**GIVEN EXERCISE:** Extract each of the lines below that contains the string "will", copying every one in full. Treat case as significant.

(Element and text location data)
## Begin

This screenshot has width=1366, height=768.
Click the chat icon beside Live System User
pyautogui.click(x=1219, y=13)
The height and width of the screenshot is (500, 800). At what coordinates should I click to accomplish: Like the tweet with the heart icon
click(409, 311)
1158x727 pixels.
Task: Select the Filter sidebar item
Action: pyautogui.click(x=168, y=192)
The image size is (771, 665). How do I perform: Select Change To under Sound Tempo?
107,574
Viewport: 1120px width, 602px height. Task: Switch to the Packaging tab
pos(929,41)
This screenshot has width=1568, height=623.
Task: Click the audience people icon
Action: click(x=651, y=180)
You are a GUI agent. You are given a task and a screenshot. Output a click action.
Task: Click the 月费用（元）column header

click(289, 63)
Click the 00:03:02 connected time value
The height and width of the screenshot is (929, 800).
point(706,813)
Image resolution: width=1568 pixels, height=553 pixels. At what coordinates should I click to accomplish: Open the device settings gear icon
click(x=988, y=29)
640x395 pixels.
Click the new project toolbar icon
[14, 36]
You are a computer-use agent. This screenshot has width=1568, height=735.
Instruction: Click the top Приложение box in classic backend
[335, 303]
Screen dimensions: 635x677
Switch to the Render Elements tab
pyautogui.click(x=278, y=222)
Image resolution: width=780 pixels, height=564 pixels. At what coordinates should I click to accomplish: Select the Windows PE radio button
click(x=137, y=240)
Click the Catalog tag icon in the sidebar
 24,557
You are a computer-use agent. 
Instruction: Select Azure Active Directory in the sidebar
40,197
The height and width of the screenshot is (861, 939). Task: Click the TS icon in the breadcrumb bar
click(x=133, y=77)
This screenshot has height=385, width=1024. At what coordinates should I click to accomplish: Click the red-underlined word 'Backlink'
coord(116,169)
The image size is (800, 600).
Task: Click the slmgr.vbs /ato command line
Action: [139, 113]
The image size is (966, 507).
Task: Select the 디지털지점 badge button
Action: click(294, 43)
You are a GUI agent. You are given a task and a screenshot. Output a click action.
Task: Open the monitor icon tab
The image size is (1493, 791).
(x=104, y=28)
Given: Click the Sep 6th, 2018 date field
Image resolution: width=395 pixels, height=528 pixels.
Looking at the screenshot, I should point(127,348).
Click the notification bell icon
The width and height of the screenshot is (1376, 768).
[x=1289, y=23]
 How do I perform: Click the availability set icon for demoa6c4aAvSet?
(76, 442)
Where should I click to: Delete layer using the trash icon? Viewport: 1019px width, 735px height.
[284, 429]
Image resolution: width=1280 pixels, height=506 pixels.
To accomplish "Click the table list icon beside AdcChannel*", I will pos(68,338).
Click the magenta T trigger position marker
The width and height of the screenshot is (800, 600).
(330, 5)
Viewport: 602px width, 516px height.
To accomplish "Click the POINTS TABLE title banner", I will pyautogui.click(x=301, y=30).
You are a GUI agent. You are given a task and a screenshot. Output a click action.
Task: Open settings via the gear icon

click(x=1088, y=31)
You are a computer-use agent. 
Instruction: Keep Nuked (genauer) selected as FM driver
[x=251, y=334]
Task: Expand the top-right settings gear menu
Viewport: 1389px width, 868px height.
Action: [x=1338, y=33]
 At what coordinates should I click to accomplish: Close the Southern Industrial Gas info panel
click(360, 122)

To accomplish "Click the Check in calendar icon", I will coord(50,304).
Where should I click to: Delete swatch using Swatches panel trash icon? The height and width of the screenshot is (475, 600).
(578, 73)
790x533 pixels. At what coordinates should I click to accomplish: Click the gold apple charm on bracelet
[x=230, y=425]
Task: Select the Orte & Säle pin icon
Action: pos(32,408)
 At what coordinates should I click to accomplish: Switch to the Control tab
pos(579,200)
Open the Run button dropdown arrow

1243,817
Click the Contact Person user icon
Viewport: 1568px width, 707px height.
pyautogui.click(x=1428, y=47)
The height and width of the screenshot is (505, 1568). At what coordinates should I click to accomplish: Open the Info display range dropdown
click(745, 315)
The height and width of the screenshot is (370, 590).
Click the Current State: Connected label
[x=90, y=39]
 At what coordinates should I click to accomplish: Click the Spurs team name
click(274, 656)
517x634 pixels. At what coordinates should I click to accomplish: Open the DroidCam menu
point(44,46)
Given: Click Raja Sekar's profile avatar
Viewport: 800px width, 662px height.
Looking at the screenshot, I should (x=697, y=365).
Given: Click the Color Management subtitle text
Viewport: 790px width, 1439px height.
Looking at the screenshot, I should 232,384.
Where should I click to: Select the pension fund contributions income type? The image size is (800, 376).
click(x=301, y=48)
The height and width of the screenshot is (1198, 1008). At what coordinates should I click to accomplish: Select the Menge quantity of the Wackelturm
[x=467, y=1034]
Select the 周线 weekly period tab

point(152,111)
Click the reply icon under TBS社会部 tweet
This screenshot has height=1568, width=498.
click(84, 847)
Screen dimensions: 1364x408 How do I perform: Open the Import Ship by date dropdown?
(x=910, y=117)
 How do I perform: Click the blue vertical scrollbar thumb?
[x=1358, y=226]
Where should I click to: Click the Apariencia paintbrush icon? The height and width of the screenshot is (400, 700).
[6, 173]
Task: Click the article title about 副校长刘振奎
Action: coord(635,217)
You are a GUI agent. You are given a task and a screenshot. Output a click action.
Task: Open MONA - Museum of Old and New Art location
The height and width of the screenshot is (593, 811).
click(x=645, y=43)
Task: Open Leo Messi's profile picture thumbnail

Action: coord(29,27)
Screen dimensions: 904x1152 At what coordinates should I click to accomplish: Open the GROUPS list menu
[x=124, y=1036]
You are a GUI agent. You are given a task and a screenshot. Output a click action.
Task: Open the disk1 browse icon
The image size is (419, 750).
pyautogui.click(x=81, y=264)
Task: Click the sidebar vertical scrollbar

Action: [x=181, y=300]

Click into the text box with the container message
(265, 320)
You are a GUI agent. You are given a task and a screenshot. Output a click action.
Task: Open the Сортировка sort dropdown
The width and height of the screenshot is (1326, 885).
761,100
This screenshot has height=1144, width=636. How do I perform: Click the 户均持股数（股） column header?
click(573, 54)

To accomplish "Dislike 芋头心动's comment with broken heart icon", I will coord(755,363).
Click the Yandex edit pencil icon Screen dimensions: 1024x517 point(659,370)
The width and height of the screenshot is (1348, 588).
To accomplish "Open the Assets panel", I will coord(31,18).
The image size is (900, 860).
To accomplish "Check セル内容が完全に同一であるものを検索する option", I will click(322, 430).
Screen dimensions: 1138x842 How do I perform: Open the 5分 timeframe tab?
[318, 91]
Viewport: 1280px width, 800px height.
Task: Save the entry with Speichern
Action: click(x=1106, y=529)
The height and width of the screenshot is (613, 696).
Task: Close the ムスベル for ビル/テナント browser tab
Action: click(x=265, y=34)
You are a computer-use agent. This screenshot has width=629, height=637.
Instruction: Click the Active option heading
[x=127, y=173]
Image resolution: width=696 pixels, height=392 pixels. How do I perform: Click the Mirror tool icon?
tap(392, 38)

## End

**OUTPUT OF THE TASK:**
To accomplish "Click the table list icon beside AdcChannel*", I will pos(68,338).
To accomplish "Click the POINTS TABLE title banner", I will pyautogui.click(x=301, y=30).
To accomplish "Click the Check in calendar icon", I will coord(50,304).
To accomplish "Dislike 芋头心动's comment with broken heart icon", I will coord(755,363).
To accomplish "Open the Assets panel", I will coord(31,18).
To accomplish "Check セル内容が完全に同一であるものを検索する option", I will click(322, 430).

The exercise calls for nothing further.